Interest expense savings, operating performance boost second-quarter earnings for PlayAGS

Monday, August 8, 2022 11:32 PM
  • Matthew Crowley, CDC Gaming

Better operating performance and interest-expense savings from debt refinancing helped Las Vegas electronic slot and bingo machine maker PlayAGS post second-quarter income, reversing a year-earlier loss.

Earnings per share and revenue both topped Wall Street forecasts.

In a statement, PlayAGS said its net income was $1.5 million, or 4 cents per share, for the three months ended June 30, reversing a year-earlier net loss of $3.9 million, or 11 cents per share.

The latest result topped the 3-cents-per-share loss analysts surveyed by Seeking Alpha had expected on average. It was the first positive quarterly net income for the company since 2019’s fourth quarter.

Adjusted earnings before interest, taxes, depreciation, and amortization, a cash-flow measure that excludes one-time costs, rose 6% to $34.1 million from $32.1 million.

Revenue rose 15.2% to $70.5 million from $61.2 million.

Electronic-gaming-machine revenue growth, buoyed by recovery in North American replacement unit demand, drove overall revenue higher, the company said.

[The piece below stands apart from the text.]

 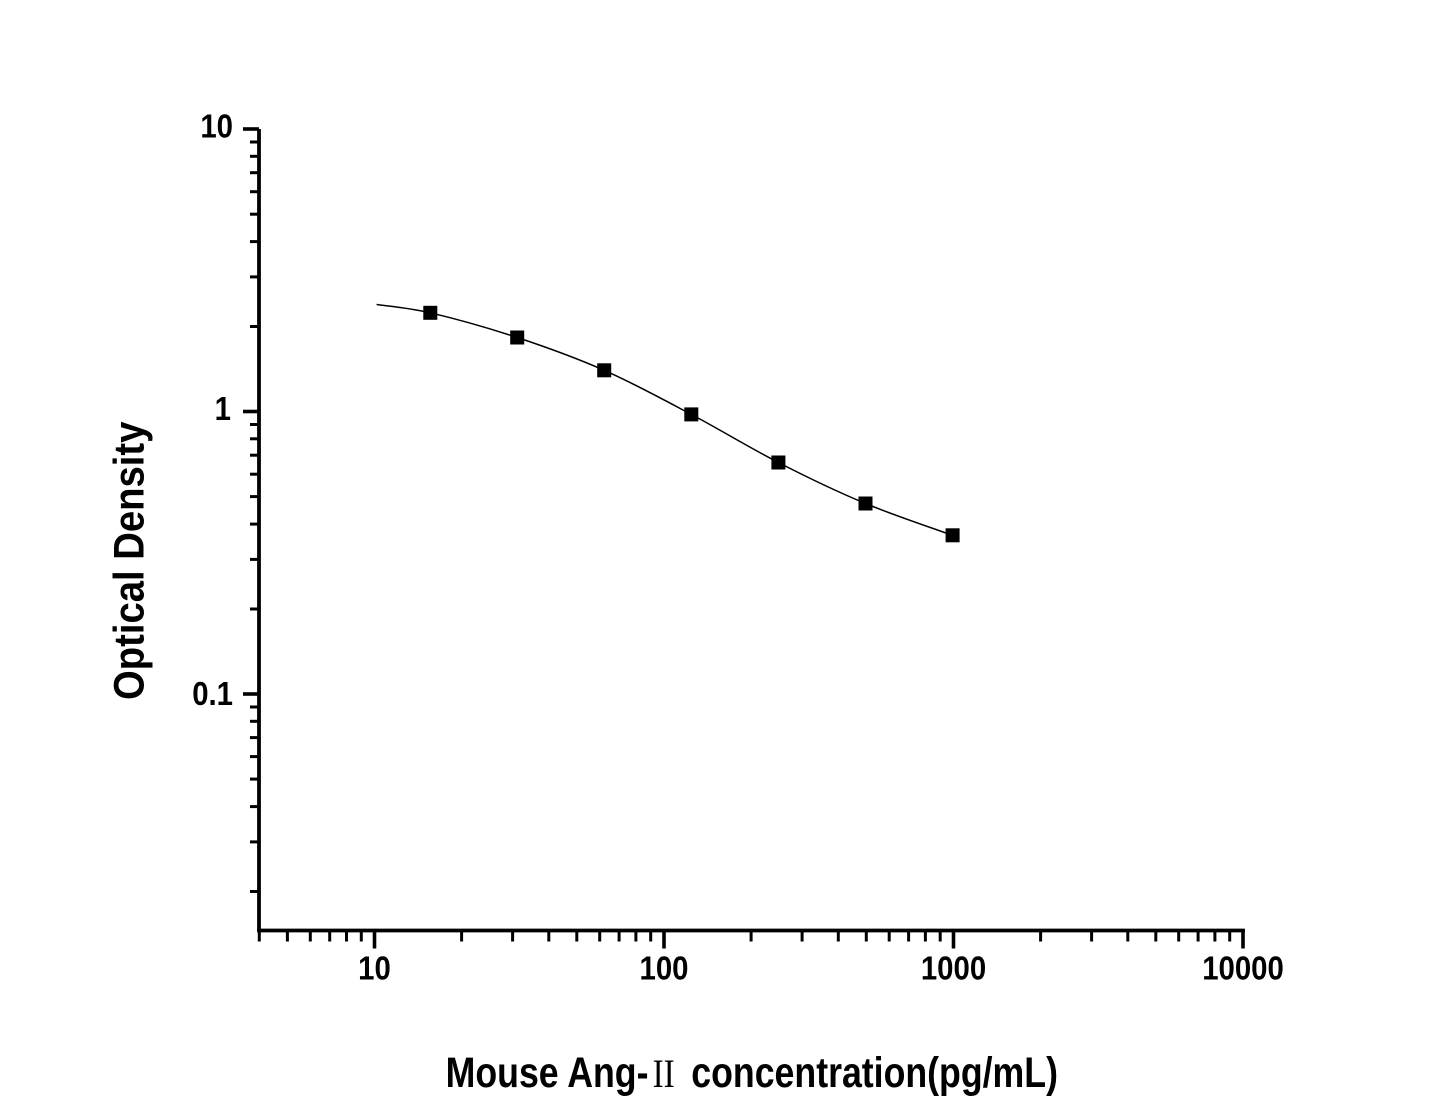 What do you see at coordinates (664, 968) in the screenshot?
I see `svg-text: 100` at bounding box center [664, 968].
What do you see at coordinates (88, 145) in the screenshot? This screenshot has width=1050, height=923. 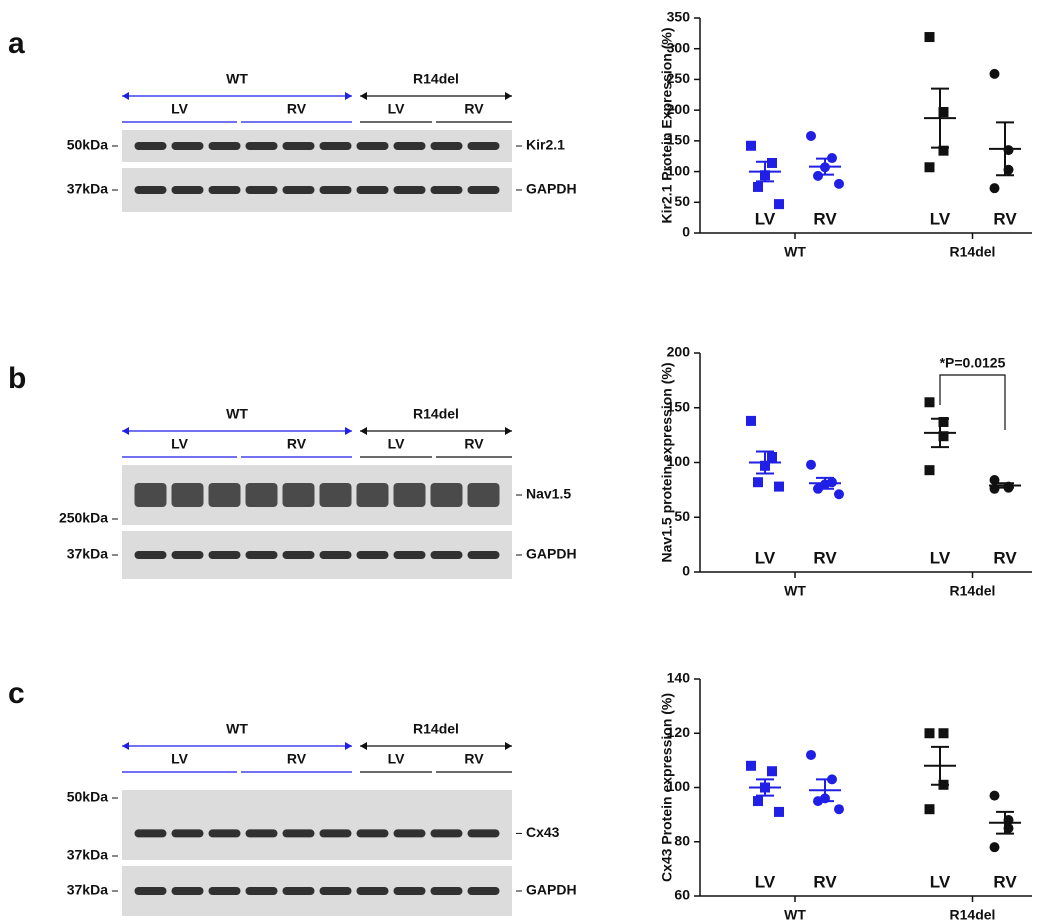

In the statement, PlayAGS Chief Executive Officer David Lopez said that investments in the company’s research-and-development, sales and product management teams helped boost the quarterly results.

“These investments have accelerated the operating momentum we are seeing within the business,” he said. “Despite swirling uncertainty over the health of the consumer and the direction of the global economy, we have been encouraged by the incredible consistency demonstrated within our business through July.”

Electronic-game-machine revenue rose 15.2% to $70.5 million from $61.2 million, led by 69.4% rise in equipment sales (to $19.9 million from $11.8 million).

In June, the U.S. Supreme Court ruled that Texas regulators couldn’t prevent the Ysleta del Sur and Alabama and Coushatta Indian tribes from offering bingo gaming on their tribal lands in the state. Roth Capital analyst Edward Engel told Seeking Alpha he expects PlayAGS to benefit from the ruling.

“(Before) the ruling, investors were discounting (about) $10 million to $12 million of high-margin revenues for AGS, where an unfavorable ruling would have wiped these out,” Engel said. “Rather, the favorable ruling now presents a growth opportunity for AGS, as two tribal casinos in (Texas) are more likely to expand casino floors.”

On July 12, PlayAGS named David Jacques Farahi to its board of directors. Farahi, who previously served as Monarch Casino & Resort’s chief operating officer, will serve on PlayAGS’ nominating and governance, compensation, and audit committees.

PlayAGS shares rose 18 cents, or 3.57%, Monday, to close at $5.40 on the Nasdaq Stock Market, then gained another 18 cents, or 3.45%, to settle at $5.40 after hours. The share price has declined 29.3% in 2022.